In Key Stage 1, Geography continues the understanding begun in the Foundation Stage. They will investigate aspects of the world, the United Kingdom and their local area. Children will:

  • Develop an understanding of subject specific vocabulary relating to human and physical geographical features.
  • Gain locational knowledge through learning about the continents, oceans and the countries, capital cities and surrounding seas of the United Kingdom.
  • Develop their knowledge of place through the study of a small area of the United Kingdom and that of a contrasting non-European country.
  • Understand human and physical geography through looking at the daily and seasonal weather patterns and hot and cold areas of the world in relation to the equator and the North and South Poles.
  • Develop their geographical and fieldwork skills through their use of maps, atlases and globes to study the world. They will also use compass directions and locational and directional language. Children will also use these skills through studying our school and its surrounding environment.
  • Make use of aerial photographs and plan perspectives to look at features of a place and gain an understanding through creating their own maps. School visits will seek to enhance this learning.

In Key Stage 2, pupils expand their knowledge from the local area to include the United Kingdom, Europe and North and South America. Children will:

  • Further develop an understanding of subject specific vocabulary relating to human and physical geographical features of specific places and our globe.
  • Gain locational knowledge through learning about the countries of the world, their features and their major cities.

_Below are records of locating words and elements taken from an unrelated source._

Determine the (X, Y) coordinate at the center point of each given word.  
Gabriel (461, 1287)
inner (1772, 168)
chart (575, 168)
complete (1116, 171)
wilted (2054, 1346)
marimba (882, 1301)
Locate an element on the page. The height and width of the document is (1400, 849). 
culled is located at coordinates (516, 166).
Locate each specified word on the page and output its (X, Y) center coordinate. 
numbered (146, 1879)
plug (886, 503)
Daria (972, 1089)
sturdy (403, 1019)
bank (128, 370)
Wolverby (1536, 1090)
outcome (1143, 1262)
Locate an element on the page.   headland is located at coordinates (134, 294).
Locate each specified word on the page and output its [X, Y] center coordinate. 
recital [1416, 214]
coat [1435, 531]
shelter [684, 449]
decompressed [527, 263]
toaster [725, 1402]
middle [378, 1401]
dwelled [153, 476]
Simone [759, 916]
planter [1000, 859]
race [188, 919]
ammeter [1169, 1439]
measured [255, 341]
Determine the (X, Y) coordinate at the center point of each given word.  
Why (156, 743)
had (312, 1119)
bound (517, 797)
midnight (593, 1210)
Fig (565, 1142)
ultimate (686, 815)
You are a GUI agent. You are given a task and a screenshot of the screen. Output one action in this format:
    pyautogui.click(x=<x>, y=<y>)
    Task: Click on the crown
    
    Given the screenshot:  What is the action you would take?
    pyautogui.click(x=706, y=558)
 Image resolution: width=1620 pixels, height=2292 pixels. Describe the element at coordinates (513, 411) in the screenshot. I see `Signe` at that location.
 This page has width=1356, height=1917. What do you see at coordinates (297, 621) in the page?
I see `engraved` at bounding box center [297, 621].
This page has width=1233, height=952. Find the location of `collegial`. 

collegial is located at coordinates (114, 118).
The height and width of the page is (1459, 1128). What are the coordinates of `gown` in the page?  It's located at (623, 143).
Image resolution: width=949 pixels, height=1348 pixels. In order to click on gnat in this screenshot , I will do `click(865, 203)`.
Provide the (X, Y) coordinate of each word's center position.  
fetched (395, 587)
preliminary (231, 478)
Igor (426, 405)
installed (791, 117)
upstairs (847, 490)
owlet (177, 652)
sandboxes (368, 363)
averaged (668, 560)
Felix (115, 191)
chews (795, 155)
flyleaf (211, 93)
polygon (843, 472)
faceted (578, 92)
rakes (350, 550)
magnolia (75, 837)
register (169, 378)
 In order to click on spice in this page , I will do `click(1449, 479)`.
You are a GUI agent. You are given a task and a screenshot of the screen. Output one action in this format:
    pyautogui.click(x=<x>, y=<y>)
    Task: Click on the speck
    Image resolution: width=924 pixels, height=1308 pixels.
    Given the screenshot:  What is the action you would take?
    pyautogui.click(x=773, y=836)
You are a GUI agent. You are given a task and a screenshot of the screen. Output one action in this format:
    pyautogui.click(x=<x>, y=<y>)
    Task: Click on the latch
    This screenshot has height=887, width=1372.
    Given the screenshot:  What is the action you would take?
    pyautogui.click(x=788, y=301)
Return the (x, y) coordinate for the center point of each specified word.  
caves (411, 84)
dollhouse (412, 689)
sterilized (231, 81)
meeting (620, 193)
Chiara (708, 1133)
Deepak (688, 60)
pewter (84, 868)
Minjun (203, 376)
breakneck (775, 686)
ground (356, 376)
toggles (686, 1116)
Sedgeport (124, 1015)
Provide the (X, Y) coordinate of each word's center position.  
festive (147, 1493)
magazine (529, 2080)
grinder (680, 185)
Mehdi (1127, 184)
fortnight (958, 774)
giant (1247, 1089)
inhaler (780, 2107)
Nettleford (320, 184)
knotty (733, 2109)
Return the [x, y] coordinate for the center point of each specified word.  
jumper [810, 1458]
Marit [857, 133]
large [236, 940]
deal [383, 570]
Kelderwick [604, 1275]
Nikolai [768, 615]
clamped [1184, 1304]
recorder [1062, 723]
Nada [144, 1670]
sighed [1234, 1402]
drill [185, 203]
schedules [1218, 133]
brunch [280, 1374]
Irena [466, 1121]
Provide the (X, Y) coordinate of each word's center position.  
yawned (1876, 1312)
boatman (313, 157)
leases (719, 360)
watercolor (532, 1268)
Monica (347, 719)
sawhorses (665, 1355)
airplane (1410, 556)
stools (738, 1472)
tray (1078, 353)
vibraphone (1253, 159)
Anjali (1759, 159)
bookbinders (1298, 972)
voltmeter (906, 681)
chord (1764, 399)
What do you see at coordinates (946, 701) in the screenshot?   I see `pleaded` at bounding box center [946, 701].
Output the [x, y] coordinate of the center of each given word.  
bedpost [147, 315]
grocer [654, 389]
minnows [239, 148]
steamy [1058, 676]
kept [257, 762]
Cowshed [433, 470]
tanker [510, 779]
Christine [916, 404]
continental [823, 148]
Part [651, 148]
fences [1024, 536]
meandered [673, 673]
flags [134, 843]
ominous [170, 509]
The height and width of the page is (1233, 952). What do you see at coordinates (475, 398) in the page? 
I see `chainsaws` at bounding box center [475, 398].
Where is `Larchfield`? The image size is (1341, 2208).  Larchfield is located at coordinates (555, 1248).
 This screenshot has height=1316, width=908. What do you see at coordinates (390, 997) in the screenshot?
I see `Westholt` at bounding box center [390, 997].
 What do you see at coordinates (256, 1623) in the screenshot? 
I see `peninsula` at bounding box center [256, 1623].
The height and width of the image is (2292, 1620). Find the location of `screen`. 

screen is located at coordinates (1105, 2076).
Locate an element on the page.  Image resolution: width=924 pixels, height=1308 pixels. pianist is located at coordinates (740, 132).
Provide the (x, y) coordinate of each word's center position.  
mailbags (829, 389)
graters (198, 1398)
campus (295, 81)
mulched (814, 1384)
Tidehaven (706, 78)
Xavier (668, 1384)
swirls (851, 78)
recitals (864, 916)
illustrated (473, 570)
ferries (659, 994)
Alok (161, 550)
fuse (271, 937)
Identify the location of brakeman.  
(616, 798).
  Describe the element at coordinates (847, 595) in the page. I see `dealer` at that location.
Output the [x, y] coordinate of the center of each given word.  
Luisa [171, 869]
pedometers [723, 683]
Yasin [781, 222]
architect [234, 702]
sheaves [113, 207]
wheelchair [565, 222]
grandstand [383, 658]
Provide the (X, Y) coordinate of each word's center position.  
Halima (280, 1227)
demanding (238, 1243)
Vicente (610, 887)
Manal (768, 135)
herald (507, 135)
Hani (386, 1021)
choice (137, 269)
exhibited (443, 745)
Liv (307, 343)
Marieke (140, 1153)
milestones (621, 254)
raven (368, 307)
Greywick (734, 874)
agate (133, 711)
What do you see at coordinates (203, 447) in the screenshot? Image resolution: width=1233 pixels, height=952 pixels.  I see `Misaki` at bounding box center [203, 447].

Children will also learn about the counties of the United Kingdom and its key topographical features (including any change over time).
  • Develop their knowledge of place through the study of a region of the United Kingdom, a region of a European country and a region within North or South America.
  • Develop an understanding of physical geography and human geography with increasing depth.
  • Develop their geographical and fieldwork skills through their use of maps, atlases and globes and digital mapping to study the world. They will also use the eight points of a compass and four and six figure grid references. School visits can be used to maximise this learning.
  • Find out about the local area by observing, measuring and recording the human and physical geographical features in the area and present these in a range of ways.

Extra Information

Click here to view the Geography Policy 2016

Click here for the guidance on the Geography National Curriculum from the DfE

Art and DT

Purpose of study

Art, craft and design embody some of the highest forms of human creativity. A high-quality art and design education should engage, inspire and challenge pupils, equipping them with the knowledge and skills to experiment, invent and create their own works of art, craft and design. As pupils progress, they should be able to think critically and develop a more rigorous understanding of art and design. They should also know how art and design both reflect and shape our history, and contribute to the culture, creativity and wealth of our nation.

Aims

The national curriculum for art and design aims to ensure that all pupils:

  • produce creative work, exploring their ideas and recording their experiences
  • become proficient in drawing, painting, sculpture and other art, craft and design techniques
  • evaluate and analyse creative works using the language of art, craft and design
  • know about great artists, craft makers and designers, and understand the historical and cultural development of their art forms

Attainment targets

By the end of each key stage, pupils are expected to know, apply and understand the matters, skills and processes specified in the relevant programme of study

Art Day 2015

In the summer Bishop Alexander held its first Art Day. Children from Foundation to Year 6 found out about an artist and had an opportunity to practise and apply skills in the style of their artist. Key Stage 1 have their final pieces; owls made from each child’s lino print in the style of William Morris, which can be found hanging in the corridor.